Plant Glycosylation
Proteins and their myriad of modified forms—in a process known as “post-translational modifications” (PTMs)—are the ultimate functional units in the cell. Of the protein modifications possible, one of the most common and vital is glycosylation , the addition of sugar chains ( glycans ) to proteins providing cellular energy derived from the metabolic processes that break down food. Flexibility in linkages provides glycans evolutionary complexity and plasticity several orders of magnitude higher than structures encoded by nucleotides or assembled amino acids.
Although most living organisms perform glycosylation, significant differences exist in the structural details among various organisms. These differences are of particular significance when protein drugs are engineered in non-host organisms and glycosylation may be the most daunting challenge in the bioengineering of therapeutic proteins.
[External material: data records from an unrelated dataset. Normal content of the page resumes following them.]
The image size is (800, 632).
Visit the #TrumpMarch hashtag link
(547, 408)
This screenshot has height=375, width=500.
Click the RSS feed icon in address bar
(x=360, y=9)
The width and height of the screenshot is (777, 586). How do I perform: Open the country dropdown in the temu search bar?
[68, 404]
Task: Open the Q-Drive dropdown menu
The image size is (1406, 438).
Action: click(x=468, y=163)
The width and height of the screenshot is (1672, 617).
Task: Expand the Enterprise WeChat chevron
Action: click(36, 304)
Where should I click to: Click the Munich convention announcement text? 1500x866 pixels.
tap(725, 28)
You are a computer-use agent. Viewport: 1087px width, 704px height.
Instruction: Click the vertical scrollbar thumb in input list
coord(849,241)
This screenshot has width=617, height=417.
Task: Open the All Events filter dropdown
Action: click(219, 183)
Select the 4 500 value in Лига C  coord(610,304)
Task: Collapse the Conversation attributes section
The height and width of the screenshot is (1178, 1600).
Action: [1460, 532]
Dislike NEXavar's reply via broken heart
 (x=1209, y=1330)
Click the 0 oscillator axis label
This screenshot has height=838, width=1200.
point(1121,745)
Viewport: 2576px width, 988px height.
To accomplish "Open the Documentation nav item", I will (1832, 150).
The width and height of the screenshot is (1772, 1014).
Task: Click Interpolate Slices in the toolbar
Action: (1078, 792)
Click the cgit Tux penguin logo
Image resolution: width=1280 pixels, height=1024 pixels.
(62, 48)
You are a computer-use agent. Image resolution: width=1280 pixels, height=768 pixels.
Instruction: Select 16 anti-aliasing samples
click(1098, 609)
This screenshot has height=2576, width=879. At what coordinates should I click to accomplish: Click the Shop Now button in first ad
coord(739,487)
In higher animals most sugar chains on glycoconjugates terminate with sialic acid (SA) residues. SAs are the most important and structurally diverse family of charged sugar residues and are involved in many biological and pathological interactions. In mammals SA residues are critical for intermolecular communications and for the circulatory half-life of biomolecules. Glycoconjugates lacking SA residues are recognized as ‘foreign' by the immune system, removed from the circulation and destroyed.
Until the recent discovery by Center researchers that described the first evidence of the sialylation process in plants it was universally accepted that plants were unable to perform this critical PTM. The discovery that plants do possess components of the SA pathway similar to humans is a major paradigm shift in the fields of glycobiology, plant biology and biotechnology. Specific metabolic engineering approaches to assist in understanding—and utilizing—the molecular and biochemical mechanisms of SA biosynthesis and transfer pathways in plants are underway.
This knowledge, combined with biochemical pathway engineering to enhance the existing network of enzymes and substrates, is what distinguishes the Center. A direct benefit of this technological advance is a substantial lead in the development of bioengineered plants as bioreactors (glycocompetent plant cells) for producing human glycotherapeutics e.g., cytokines, hormones, immunoglobulins and glycopeptides. These advances in Glyco-engineering will also enable us to generate novel cell-surface characteristics on animal, plant and microbial cells. The Center has established molecular, biochemical and analytical tools to analyze glycans but we have just begun to tap available resources.